It’s spreading all over the
world isn’t it? Oh, ask some of these dear Christians in
Africa, in Egypt today, in Israel today, it’s coming on you
know, it’s coming on here. The Sovereignty of God is going
to press it over more and more this issue: “After all
that I have given to the nations of this world, after all
that has come to people from heaven during these centuries, what
will there be that is essential reality?” Am I wrong? Isn’t
it obvious? It’s patent that is what’s happening, and
even if there are not the outward persecutions in our part of the
world, the western hemisphere, that there are in the East, my
mail, dear friends, brings continually letters from everywhere;
people, dear people of God saying: I never in my life knew so
much pressure as I’m knowing today, spiritual pressure,
spiritual trials, sometimes I just do not know where I am, which
way to turn or to look, the conflict is so intense. Well, some of
you here perhaps know something about that.

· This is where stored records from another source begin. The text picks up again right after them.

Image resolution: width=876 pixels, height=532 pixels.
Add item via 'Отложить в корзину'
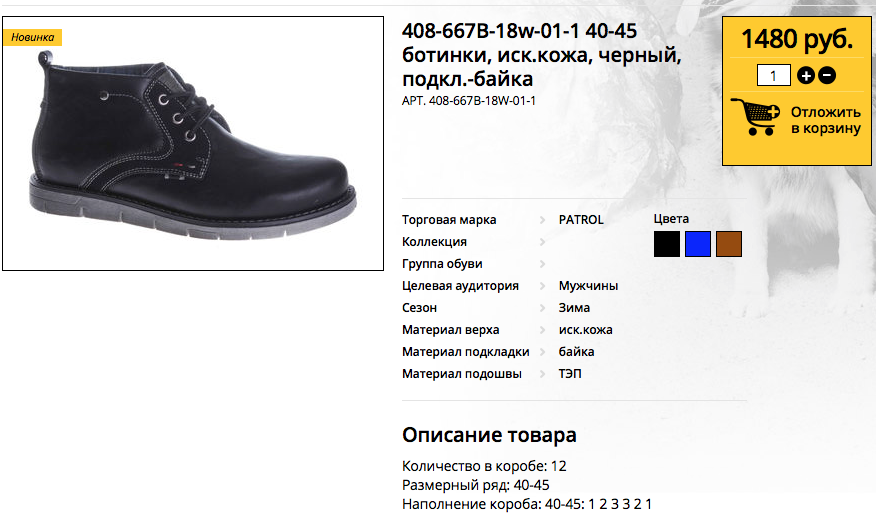826,120
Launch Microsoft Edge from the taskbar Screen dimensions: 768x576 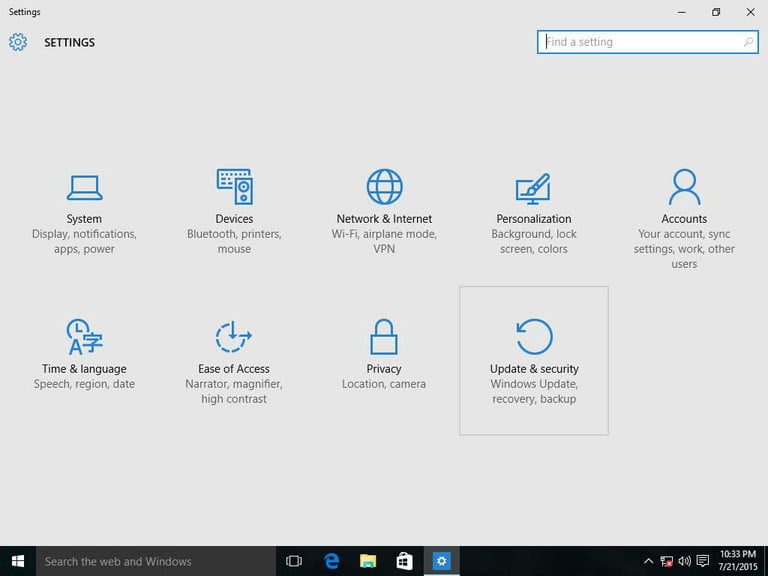pyautogui.click(x=331, y=561)
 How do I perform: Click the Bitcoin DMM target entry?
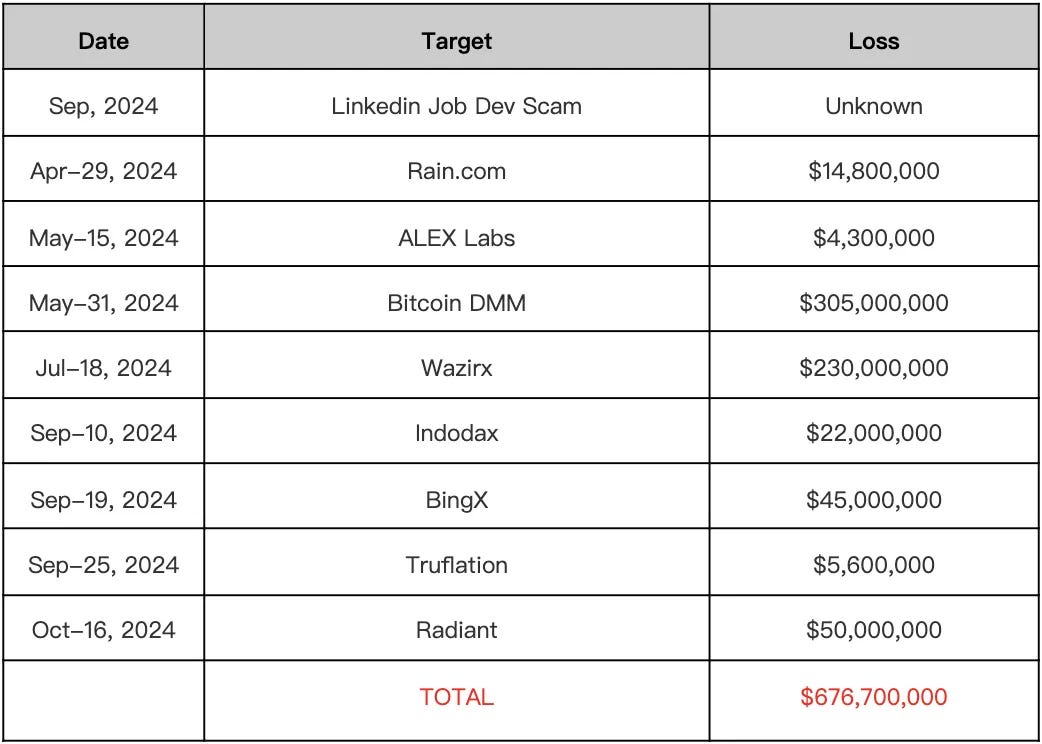pos(456,303)
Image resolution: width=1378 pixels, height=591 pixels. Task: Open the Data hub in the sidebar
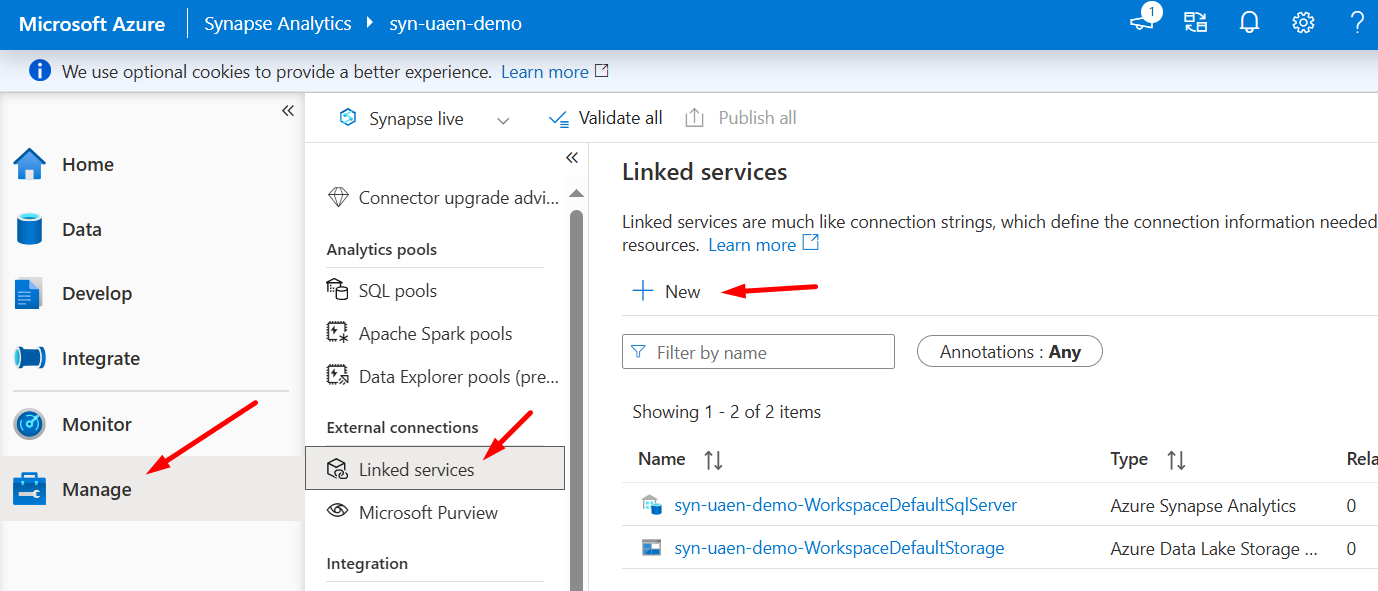(x=80, y=228)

It is increasingly difficult to
go on in the utter way with God. The enemy is going to stop that
if he can by any means. And so, we here will be receiving one and
another much, I trust, from the Lord. That must not be the end of
it. We’ve heard it, we know it, but let us step back and say
but do I? Do I?
Now, dear friends, I am not
standing before you to preach, that’s not the idea, I want
to say to you that after these many years of seeking to
walk with the Lord, and know the Lord, and to serve the Lord,
minister to the Lord and to His people… with a very wide
and, I think, deep experience spiritually, I say to you that the
year between now and when we were here before has been the most
terrible year of my life from a spiritual standpoint. The
conflict, the pressure! The intense determination of the devil
that if it is possible he will get us out before we reach the
end. Does that sound too serious, heavy? No, I want to say to you
that you are bound sooner or later to come up against this issue:
has all that I have heard, and received and know, become Life
to me? My very life? A part of my being? Or is it here, just
stored here. That’s the thing which must govern us and the
fear of it being otherwise must be with us continually.

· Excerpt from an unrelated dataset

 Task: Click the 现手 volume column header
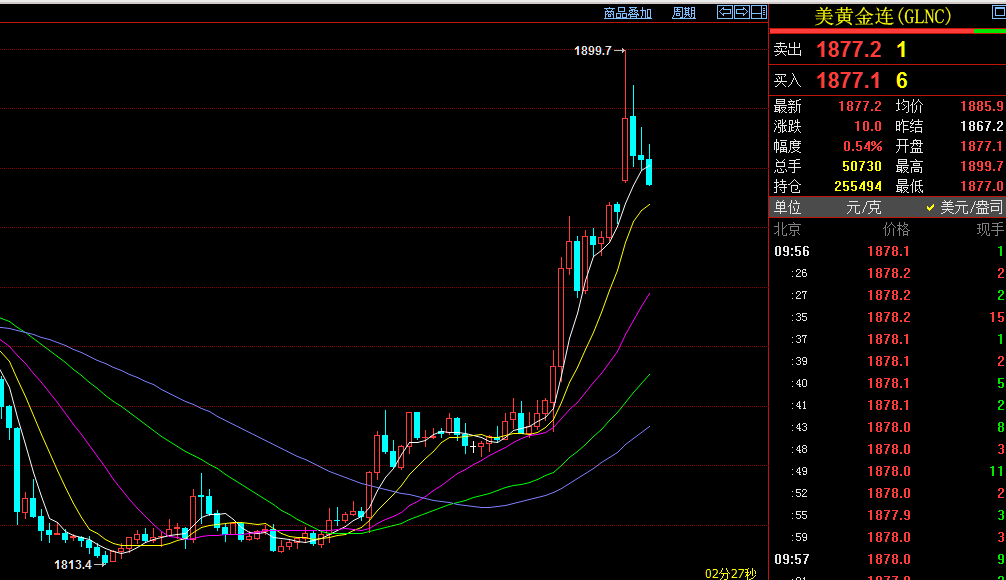[x=989, y=229]
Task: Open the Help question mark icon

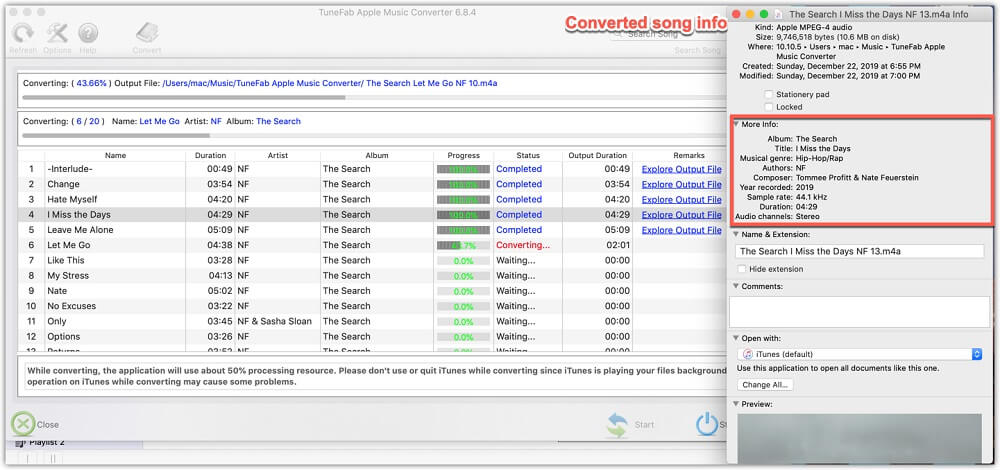Action: point(88,35)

I expect somebody will say to me
afterward: well you have put a heavy load on, you have brought
heaviness on the whole thing. No, no, this has got to be a time
of fortification, of knowing the Lord in an inward way, of
an increase of Christ to go through triumphantly to the end and
stand at last - having stood and withstood - stand at last,
triumphant here.
Now that just brings me to the
point where I can only indicate what it is that I feel the Lord
is going to have me say to you this week. All that I have been
saying and the much more that I could say on this matter of
reality, is focused, in the Word of God, is focused and
concentrated and summed up in one thing. Apart from the person of
the Lord Jesus (we take that for granted) but after the
recognition of the place, the immense place of the Lord Jesus,
the next thing in the Bible which is central, which is supreme,
which is all-governing and which is persistent, is the Cross of
the Lord Jesus. He is the supreme reality but after himself, the,
the predominant reality of the Bible is the Cross. It is!
No one can truly contemplate the
cross of our Lord Jesus without being overwhelmed with the sense
of what a real thing it was, there’s no fiction
about that, there’s no imagination about that, there’s
no pretense about that. Terribly, terribly real was that cross...

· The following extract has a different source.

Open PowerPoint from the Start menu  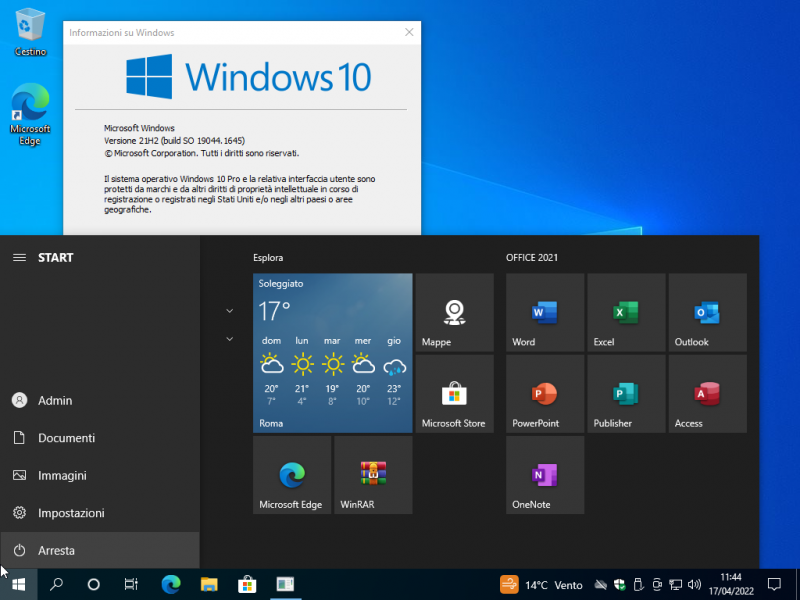coord(544,394)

to Him, to His first disciples. The Cross. And the Cross is not
only a reality in history, the New Testament makes it perfectly
clear that the Cross is as real in experience for the
child of God as ever it was in history. Today it is just as real
in the spiritual experience and history of the child of God as it
was when it was enacted those centuries ago at that spot called
Calvary. Why it is so real is for us to see in what little time
we shall have this week, but I want to draw your attention to
this, focus it upon this as the central reality in God’s
universe, in creation, in human history.
The Cross... as the apostle Paul
calls it -
The Cross
of our Lord Jesus Christ
In every book of the New
Testament the Cross is either explicit or implicit. That is, it
is either definitely referred to, mentioned, brought clearly into
view, or it is implied. It is in the very heart of
things as you read through the New Testament.
In the gospels, the
four gospels, they vary in their content, what one writer leaves
out another puts in. You find only a little of John in the
others. They all have their own different points of teaching, of
the work of the Lord, but they are on common ground over this one
thing. Not one of them fails to head everything up to
the Cross, they crown all they have said in that. And John said
what he had written was a mere modicum of what he could have
written, he said if everything were to be put down the world
couldn’t contain the books! Well, was he exaggerating? Well
we’ve learned through 2000 years that the world is full of
the books and they’re still pouring out but whatever it was,
the lesser or the greater measure, not one of them failed to make
this perfectly clear: that the Cross is the crown. The Cross is
the great and consummate point of everything, which gives meaning
to everything else, both the person, the work, and the teaching;
the Cross it is that gives power to everything else. Yes, they’re
on common ground there, whatever they’ve had to say, they
all find themselves being led up to that one thing as the end.
But in the gospels it is the historic facts of the Cross,
something enacted in history at a certain time, in a certain
place, because of certain things; took place in history. It had
to be like that.
When you move over from the gospels to the book
of the Acts you find that out of the history has come a gospel, a
preaching, and those who are found in that book are heralds of
the Cross. Note the place that they give to the Cross and how
they hold everything to that centre.
The day of Pentecost... Peter
has come to see now what he didn’t see at the time that he
denied his Lord. He can see now and now he is telling the people
very frankly and very strongly that the Cross is the key to
everything that’s happening, “Whom ye crucified, God
raised”. Out of that everything proceeds and the whole
book of the Acts is based upon the Cross. The heralds of the
Cross are going forth to the ends of the earth.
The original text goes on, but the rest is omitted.